From the records below, copy out every line that contains the string "size". Case counts, so uppercase and lowercase letters must match.

PROVIDED DATA:
↓

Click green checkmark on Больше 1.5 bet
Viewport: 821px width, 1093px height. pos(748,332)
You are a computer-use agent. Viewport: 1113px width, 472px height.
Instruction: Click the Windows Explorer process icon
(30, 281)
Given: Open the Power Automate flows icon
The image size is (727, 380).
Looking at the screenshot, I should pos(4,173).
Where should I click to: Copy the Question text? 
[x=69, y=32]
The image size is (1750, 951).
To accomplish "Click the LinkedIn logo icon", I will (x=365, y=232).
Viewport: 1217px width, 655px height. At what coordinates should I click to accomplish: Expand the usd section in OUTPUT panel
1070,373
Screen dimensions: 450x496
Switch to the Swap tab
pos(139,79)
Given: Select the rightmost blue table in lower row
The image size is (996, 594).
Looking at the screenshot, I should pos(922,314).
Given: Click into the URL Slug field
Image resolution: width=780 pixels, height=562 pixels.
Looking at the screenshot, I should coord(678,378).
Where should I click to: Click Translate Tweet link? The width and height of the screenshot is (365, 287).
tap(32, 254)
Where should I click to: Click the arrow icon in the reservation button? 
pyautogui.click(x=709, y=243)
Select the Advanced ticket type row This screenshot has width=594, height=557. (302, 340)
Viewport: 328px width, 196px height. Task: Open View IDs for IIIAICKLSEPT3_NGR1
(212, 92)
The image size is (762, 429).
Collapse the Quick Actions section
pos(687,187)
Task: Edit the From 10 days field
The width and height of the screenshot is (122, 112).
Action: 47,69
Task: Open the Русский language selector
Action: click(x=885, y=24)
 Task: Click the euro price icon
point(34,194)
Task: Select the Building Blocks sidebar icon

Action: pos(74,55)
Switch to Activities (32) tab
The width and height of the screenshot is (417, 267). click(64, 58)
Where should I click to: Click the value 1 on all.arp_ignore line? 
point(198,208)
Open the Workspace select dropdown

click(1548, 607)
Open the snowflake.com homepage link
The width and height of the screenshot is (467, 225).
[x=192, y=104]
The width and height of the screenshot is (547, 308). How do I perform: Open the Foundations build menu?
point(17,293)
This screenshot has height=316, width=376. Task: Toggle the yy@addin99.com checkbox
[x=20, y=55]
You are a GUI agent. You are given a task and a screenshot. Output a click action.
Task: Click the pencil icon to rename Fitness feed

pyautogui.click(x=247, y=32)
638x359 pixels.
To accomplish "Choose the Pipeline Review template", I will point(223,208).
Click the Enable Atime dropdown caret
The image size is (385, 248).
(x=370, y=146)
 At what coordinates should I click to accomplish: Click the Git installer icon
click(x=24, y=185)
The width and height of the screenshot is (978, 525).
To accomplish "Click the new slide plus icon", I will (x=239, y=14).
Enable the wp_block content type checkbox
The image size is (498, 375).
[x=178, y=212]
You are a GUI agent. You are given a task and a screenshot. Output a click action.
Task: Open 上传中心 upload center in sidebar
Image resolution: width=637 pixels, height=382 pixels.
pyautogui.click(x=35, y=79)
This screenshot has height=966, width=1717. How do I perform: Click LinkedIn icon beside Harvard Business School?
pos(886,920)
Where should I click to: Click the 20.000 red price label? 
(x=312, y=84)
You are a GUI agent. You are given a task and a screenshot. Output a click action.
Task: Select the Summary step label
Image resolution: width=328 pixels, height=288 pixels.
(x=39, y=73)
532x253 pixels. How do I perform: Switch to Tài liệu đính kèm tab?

↑

ANSWER IN FULL:
The image size is (727, 380).
The image size is (1750, 951).
The image size is (996, 594).
The image size is (762, 429).
The image size is (385, 248).
The image size is (498, 375).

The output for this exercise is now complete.